Task statement:
Print the line containing "Konzerte/Touren (136, 230)" and every later line of the records. Keep each one exactly as given, ending with the last.
******
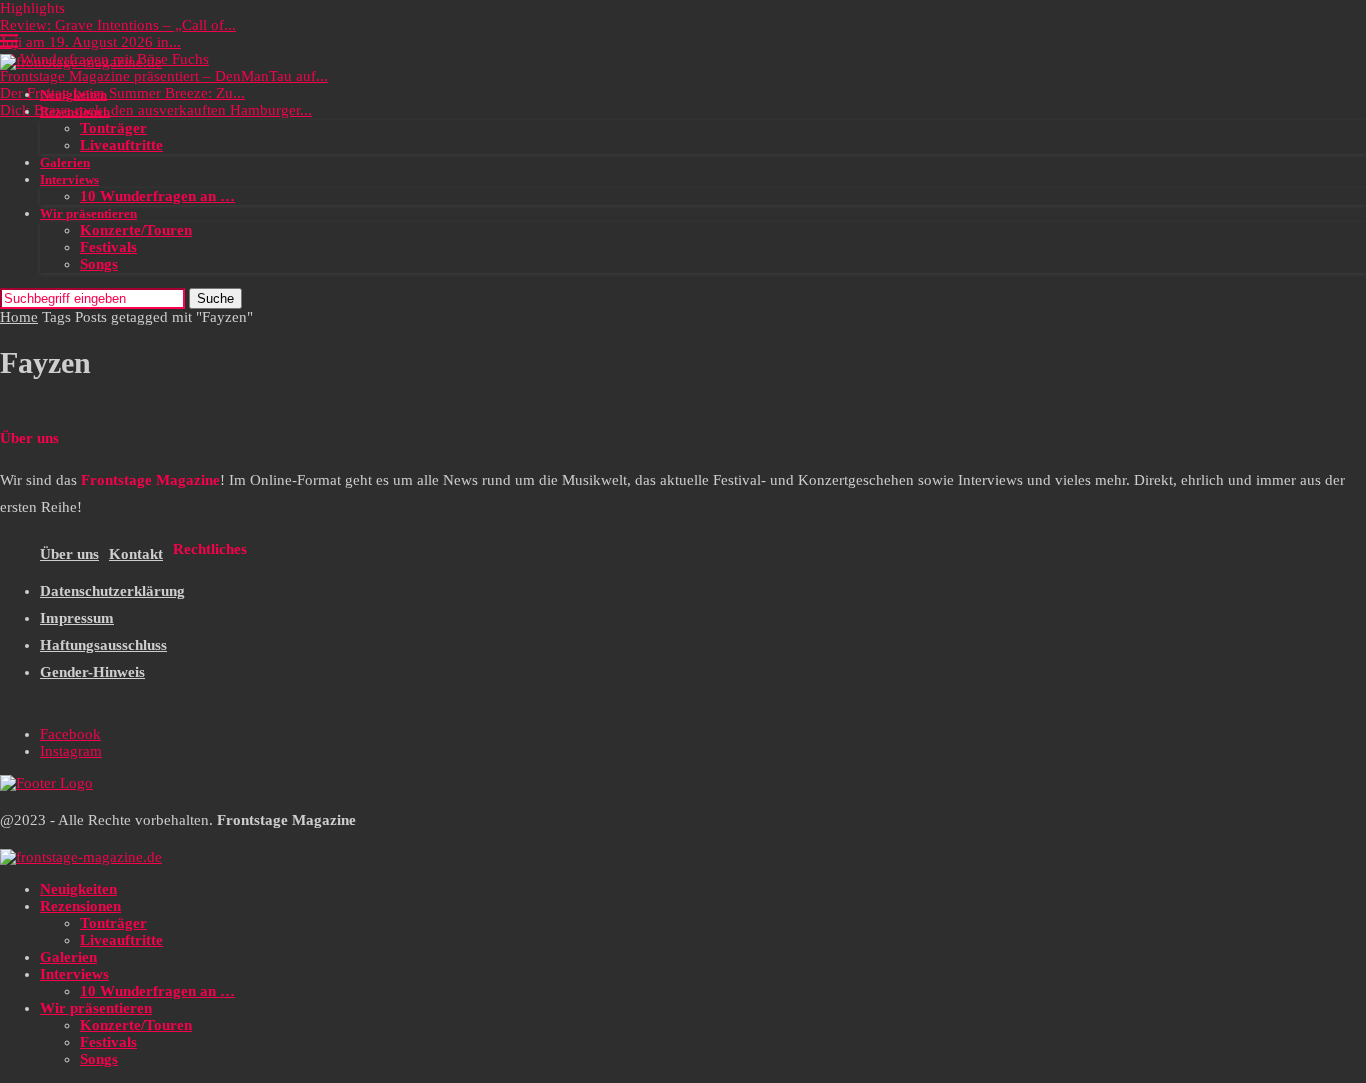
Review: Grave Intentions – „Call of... (118, 25)
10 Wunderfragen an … (157, 196)
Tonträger (113, 128)
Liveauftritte (121, 145)
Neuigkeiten (73, 94)
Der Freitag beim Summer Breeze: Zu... (122, 93)
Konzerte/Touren (136, 230)
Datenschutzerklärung (112, 591)
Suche (215, 298)
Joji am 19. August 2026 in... (90, 42)
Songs (99, 264)
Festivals (108, 247)
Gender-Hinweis (92, 672)
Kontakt (136, 554)
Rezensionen (75, 111)
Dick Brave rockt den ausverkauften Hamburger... (156, 110)
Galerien (65, 162)
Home (19, 317)
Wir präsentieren (88, 213)
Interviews (69, 179)
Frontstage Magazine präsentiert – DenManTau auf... (164, 76)
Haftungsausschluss (103, 645)
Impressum (77, 618)
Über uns (69, 554)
******
Response box:
Konzerte/Touren (136, 230)
Datenschutzerklärung (112, 591)
Suche (215, 298)
Joji am 19. August 2026 in... (90, 42)
Songs (99, 264)
Festivals (108, 247)
Gender-Hinweis (92, 672)
Kontakt (136, 554)
Rezensionen (75, 111)
Dick Brave rockt den ausverkauften Hamburger... (156, 110)
Galerien (65, 162)
Home (19, 317)
Wir präsentieren (88, 213)
Interviews (69, 179)
Frontstage Magazine präsentiert – DenManTau auf... (164, 76)
Haftungsausschluss (103, 645)
Impressum (77, 618)
Über uns (69, 554)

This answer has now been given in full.